Occupy protesters in New York are attempting to quash the
Manhattan District Attorney's subpoenas of their tweets and
Twitter account information. The protesters were arrested for
obstructing the Brooklyn Bridge during a protest in October. The
District Attorney wants to use the tweets to show that the
protesters knew their actions were not sanctioned by the police.
The D.A. is also attempting to obtain account information in order
to connect anonymous Twitter accounts to their real owners. The
protesters' motions argue that the subpoenas violate their
privacy rights and their right to speak anonymously.
Craig Cardon of Sheppard Mullin was quoted by Law 360 on this
issue as saying that it is more of an urban myth than an actual
privacy right that the anonymity of the internet provides
unfettered privacy protection to users. While the First Amendment
provides protection for anonymous speech the Tweets at issue here
were not anonymous. The users Tweeted publicly under their own
names, removing any expectation of privacy in the Tweet content.
But even had the Tweets been anonymous or private, a court would
engage in the traditional balancing test used in cases where an
individuals' privacy rights must be weighed against a
prosecutor's need for information for a criminal investigation.
Nevertheless, subpoenas of internet service providers to reveal
anonymous posters have readily been allowed for over a decade.

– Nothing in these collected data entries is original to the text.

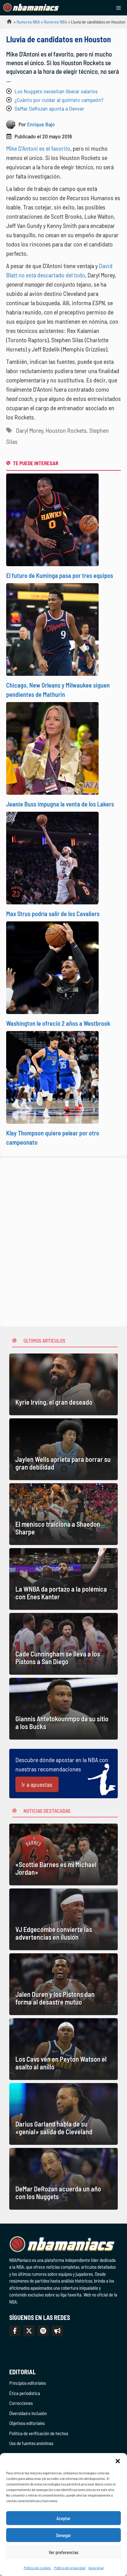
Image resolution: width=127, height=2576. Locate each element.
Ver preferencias (64, 2552)
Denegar (63, 2535)
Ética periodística (24, 2393)
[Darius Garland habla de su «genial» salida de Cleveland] (63, 2114)
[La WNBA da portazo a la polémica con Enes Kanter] (63, 1579)
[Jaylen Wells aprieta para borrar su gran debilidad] (63, 1449)
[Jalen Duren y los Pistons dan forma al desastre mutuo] (63, 1984)
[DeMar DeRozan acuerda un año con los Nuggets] (63, 2179)
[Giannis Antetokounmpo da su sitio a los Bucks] (63, 1709)
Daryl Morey (29, 430)
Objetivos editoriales (27, 2423)
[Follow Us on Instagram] (43, 2330)
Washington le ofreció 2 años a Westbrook (58, 1023)
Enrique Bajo (41, 124)
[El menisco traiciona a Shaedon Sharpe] (63, 1514)
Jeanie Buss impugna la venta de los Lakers (60, 804)
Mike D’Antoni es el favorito (38, 148)
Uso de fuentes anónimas (31, 2443)
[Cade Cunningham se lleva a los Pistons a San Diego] (63, 1644)
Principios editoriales (27, 2383)
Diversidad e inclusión (28, 2413)
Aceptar (63, 2518)
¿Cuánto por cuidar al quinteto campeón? (58, 99)
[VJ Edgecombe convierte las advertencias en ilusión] (63, 1919)
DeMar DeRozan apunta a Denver (49, 108)
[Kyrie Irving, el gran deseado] (63, 1384)
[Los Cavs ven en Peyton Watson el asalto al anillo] (63, 2049)
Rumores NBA (28, 21)
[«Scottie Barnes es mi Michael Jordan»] (63, 1854)
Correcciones (21, 2403)
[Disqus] (63, 1241)
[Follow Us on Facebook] (14, 2330)
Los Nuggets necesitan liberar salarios (56, 91)
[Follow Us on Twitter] (29, 2330)
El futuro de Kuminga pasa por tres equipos (59, 575)
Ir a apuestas (37, 1784)
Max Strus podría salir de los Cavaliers (53, 913)
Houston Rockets (66, 430)
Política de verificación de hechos (38, 2433)
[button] (118, 2461)
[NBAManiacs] (31, 7)
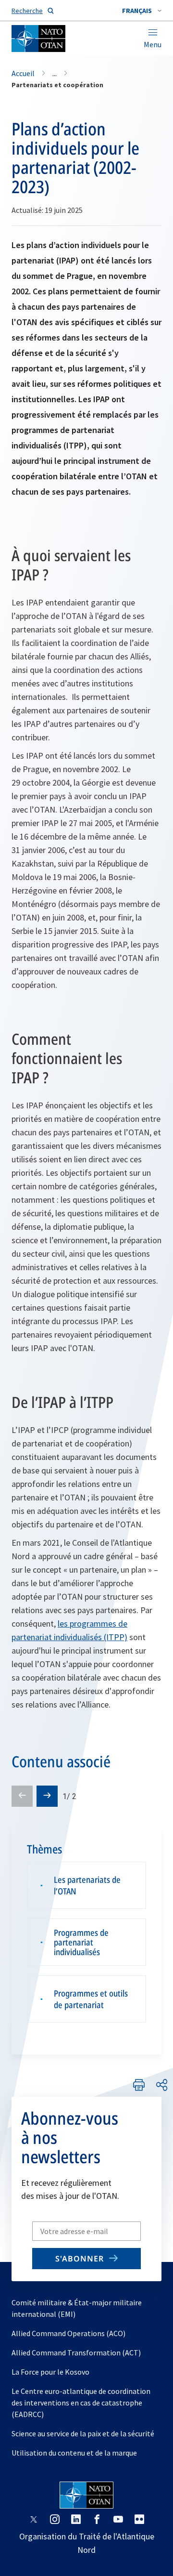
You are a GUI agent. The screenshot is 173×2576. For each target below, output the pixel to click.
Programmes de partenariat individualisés (81, 1942)
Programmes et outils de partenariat (91, 1999)
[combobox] (141, 10)
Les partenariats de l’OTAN (87, 1885)
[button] (141, 10)
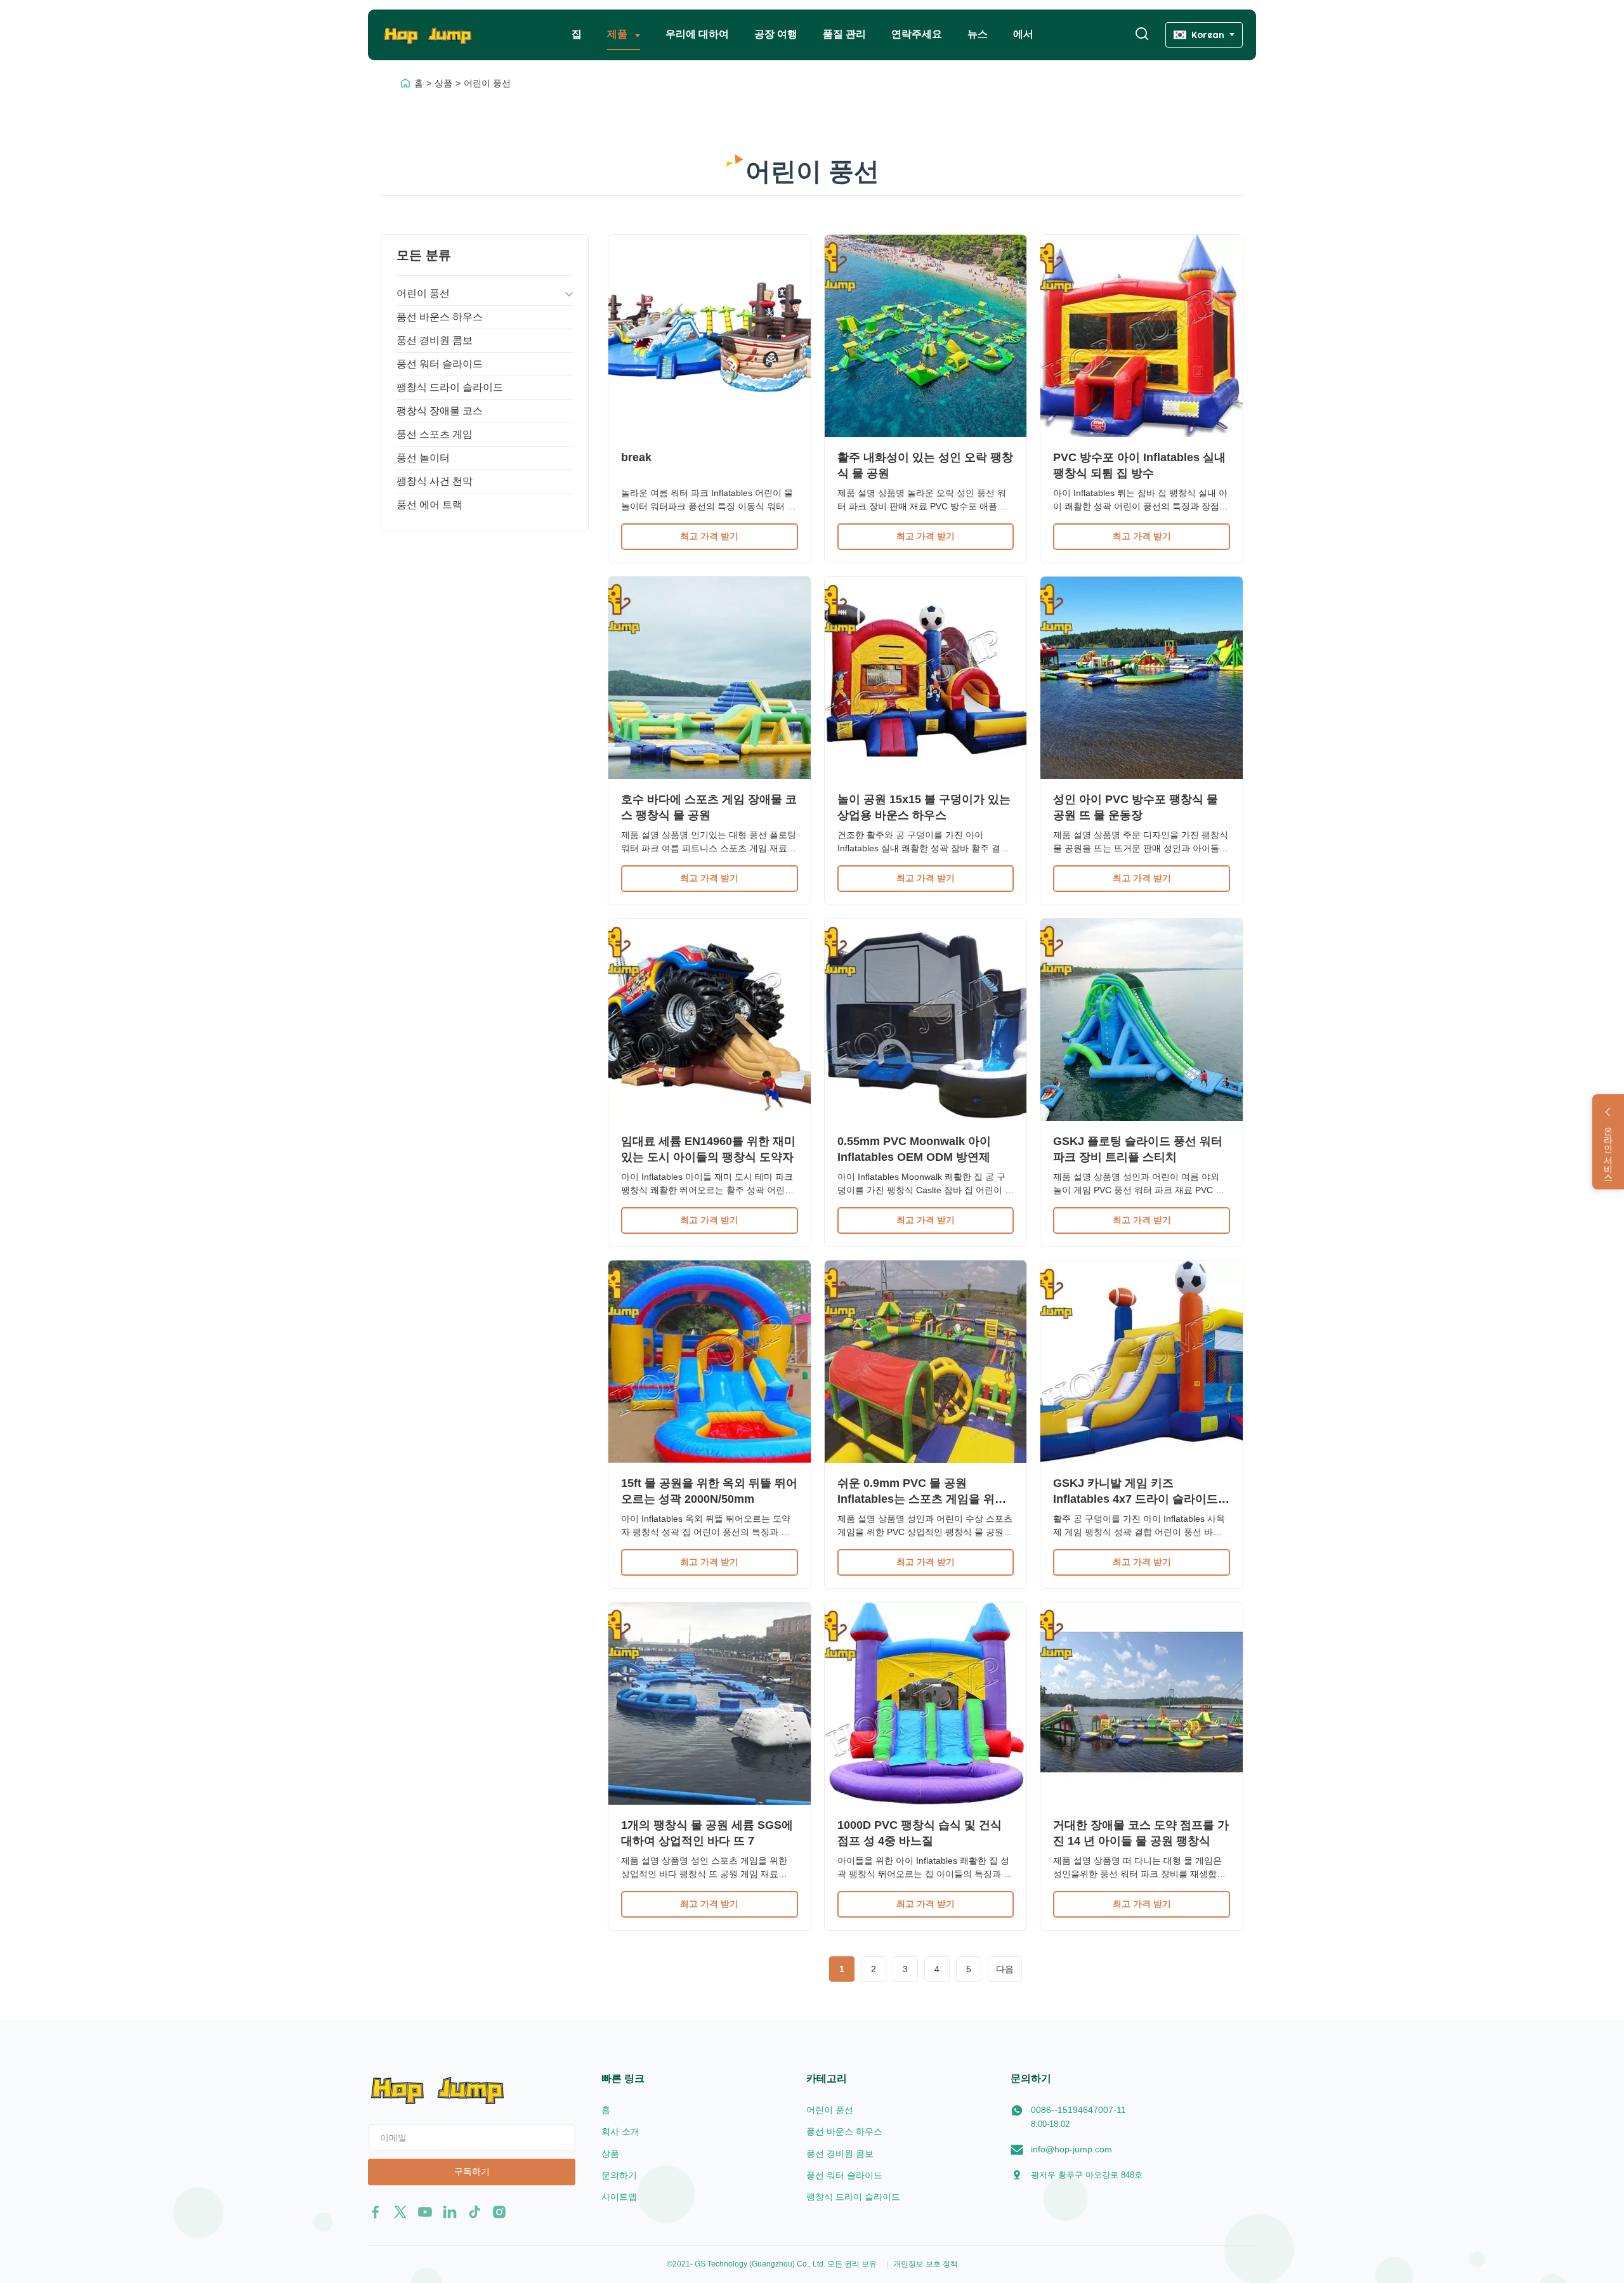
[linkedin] (449, 2212)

The district attorney's decision to refrain from requesting
private direct messages that can not be publicly viewed or searched
for and his explanation that the requested information would be
used to disprove beyond a reasonable doubt that the protesters'
defense that they believed their obstruction of the Brooklyn Bridge
was authorized by the police should help mitigate any privacy
concerns. The argument that allowing these subpoenas would allow
investigators in the future to request direct messages and other
information will not likely get a lot of traction in this case. As
Law360 quoted Cardon, "Judges do not want
to hear about a parade of horribles; they are focused on what's
falling on us today."
While the issue makes for good headlines, it is likely a tempest
in a tea pot and simply a harbinger of challenges to come in the
future. The law is fairly clear that subpoenas of the nature
involved here (seeking public Tweet content and corresponding time
log information for evidentiary purposes) are permitted where as
here the prosecution has a well articulated need.